Lilla Nygatan (Small New Street) is a street in Gamla stan, the old town of Stockholm, Sweden. Stretching from the square Munkbron south to Kornhamnstorg, the street in intercepted by Yxsmedsgränd, Kåkbrinken, Schönfeldts Gränd, Tyska Brinken, and Lejonstedts Gränd, while forming a parallel street to Stora Nygatan and Munkbrogatan.

== Origin of the name ==
Together with Stora Nygatan, the street was part of a new city plan following the great fire of 1625, the street probably dating from 1630. It was being referred to as den nedre nye gathen ("the lower new street") in 1639, nedhre Nye gatun in 1641, nedre Nyegathon and nedre gathon in 1646, and Wästere Nyegathun ("western New street") in 1647. In 1660, the street was called Bryggaregatan (Bryggere Gaten, "Brewer's street") because of the number of brewers residing on its western side. Again, it is mentioned as nedrelangathun in 1667, while being called lilla Kongsgatan ("Small King's Street") in the early 18th century.
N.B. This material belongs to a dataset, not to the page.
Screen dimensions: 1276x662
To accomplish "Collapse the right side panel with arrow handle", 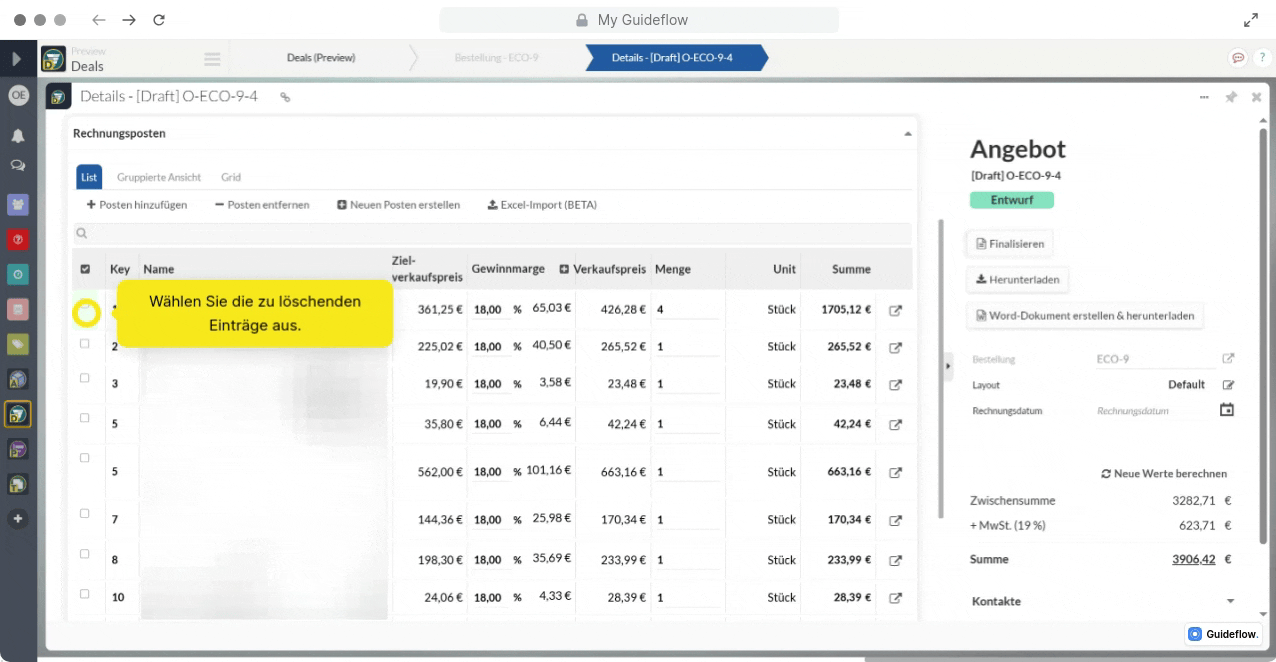I will [948, 366].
The present name Lilla Nygatan became prevalent from 1720. Because Lilla and Stora Nygatan were often confused with each other, it was suggested in 1921 that Lilla Nygatan should be renamed Postiljonsgatan ("Mailcoach Street") in reference to the post office, although this proposal was never adopted.

== History ==
Archaeological excavations at the junction of Lilla Nygatan and Tyska Brinken in 1993, exposed the remains of an old city wall and traces of what was interpreted as a defensive tower from the 14th century known as Bocktornet ("Buck (He-goat) Tower"). Later investigations however suggest that this is more likely to be the remains of structures from the defensive system constructed in the 1560s. The defensive wall passed diagonally across today's Lilla Nygatan; east of the street south of the crossing and west of it north of the crossing.

== Notable buildings ==
On Number 6 is the Postmuseum, a postal museum which boasts unique historic postal and philatelic collections. The entire block constituted the only post office in the capital from its inauguration in 1720 until the opening of the museum in 1906. The present façade, designed by Fredrik Blom in 1820–1825, is centred on the four green Ekeberg marble columns standing on the pavement, the doric capitals supporting a balcony decorated with sphinxes. While the windows of the piano nobile support pediments with corbels, the upper part of the composition is gradually simplified. The interior was rebuilt in 1986 and the entire building extensively restored in 1999.